Switching from insurance to the Medical Savings and Loan could help us break the sense of entitlement that has gripped our nation.
Insurance is a product built around entitlement. If you are a member of an insured group you are entitled, by contract, to the benefits defined in the contract. Since we perceive insurance as a perk, not as something earned, employer based insurance creates a full blown entitlement complex.
The Medical Savings and Loan is a structured savings plan for health care designed to replace employer based insurance. It has the same amount of money as insurance. It deposits most of the money into the savings account, but holds back a sizeable chunk of funds for those with excessive medical needs.
The key to this program is a structured savings program. Participants will meet frequently with a health care advocate who educates employees on future medical expenses and helps people prepare for these expenses. NOTE: Employees are likely to end up with several hundred thousand dollars in their savings account!!!!!!!

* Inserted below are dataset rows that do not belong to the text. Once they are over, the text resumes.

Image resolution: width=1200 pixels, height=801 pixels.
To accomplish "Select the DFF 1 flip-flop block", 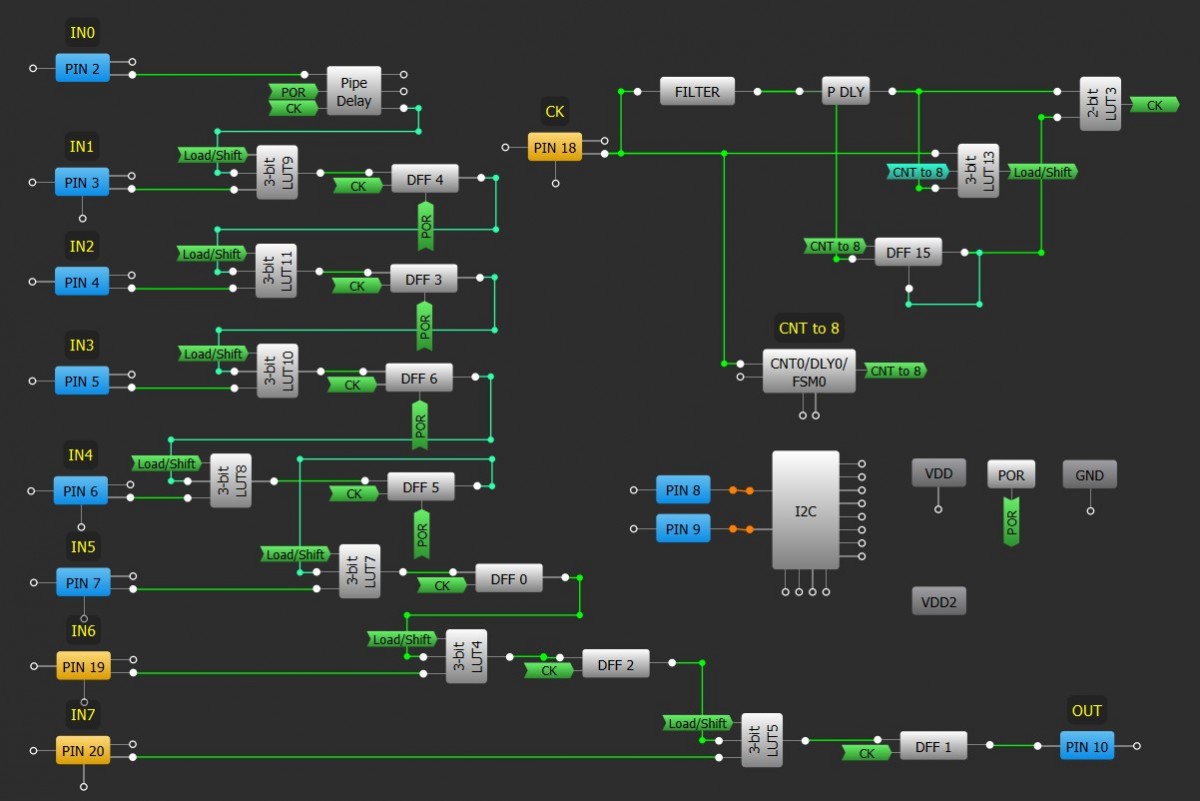I will pos(933,746).
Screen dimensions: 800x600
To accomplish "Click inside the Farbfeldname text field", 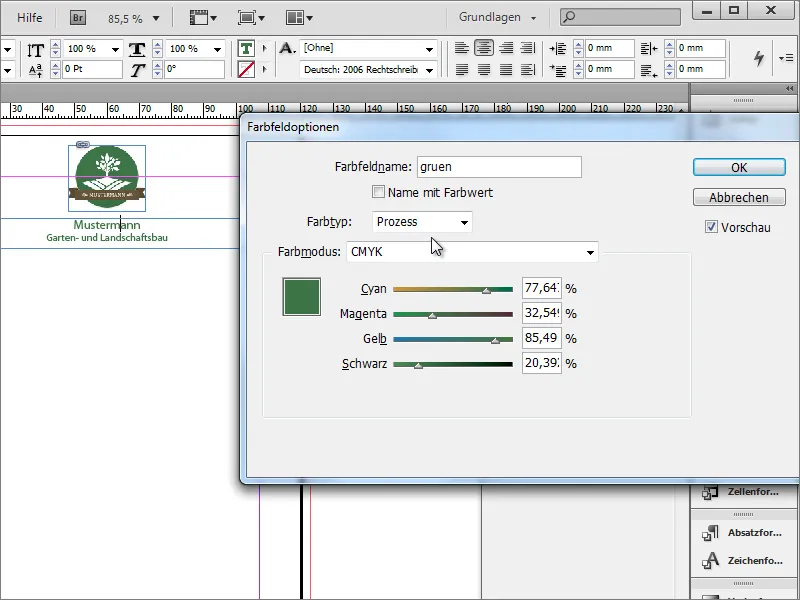I will [x=498, y=167].
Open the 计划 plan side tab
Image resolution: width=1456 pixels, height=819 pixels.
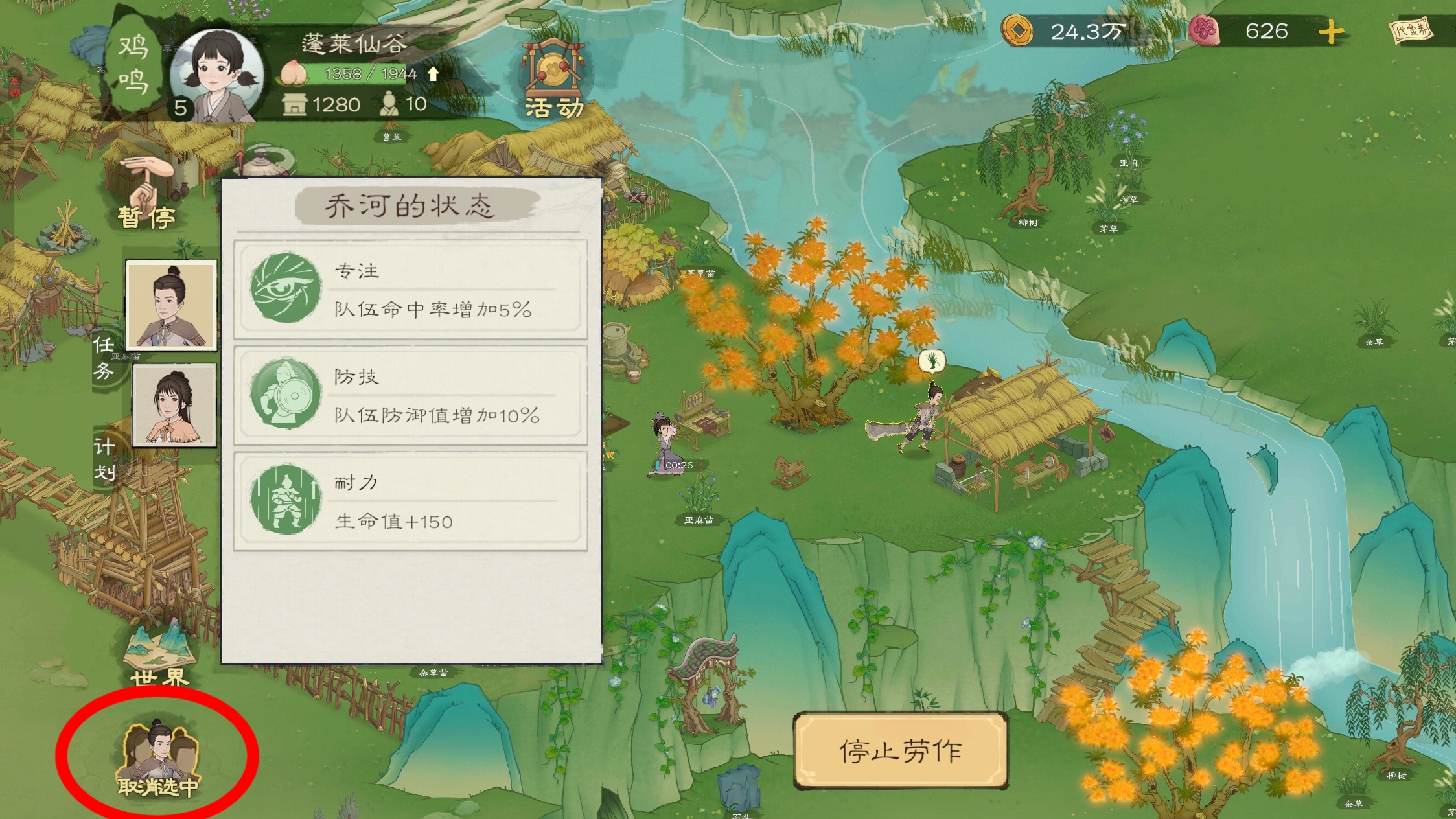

When people have unusual health care expenses, they will receive grants. As mentioned previously, the Medical Savings and Loan holds back a large amount of money for major medical expenses. A plan with 100,000 participants is likely to have a few billion dollars for grant.
Remember, the program has the same amount of money as the insurance plan it replaced.
The grants are there and will be dealt out accordingly. The key to this program is that people are not "entitled" to the grants. The grants are given.
The Medical Savings and Loan starts with the same amount of money as the insurance policy it replaces. The primary difference is that people are paying their health care expenses with money that they earned, while insurance has people consuming health care as if it were an entitlement.
People are likely to spend their health care dollars more wisely if they were spending their own dollars. Breaking the sense of entitlement is likely to create a paradigm where we get more money than what we get with the entitlement paradigm.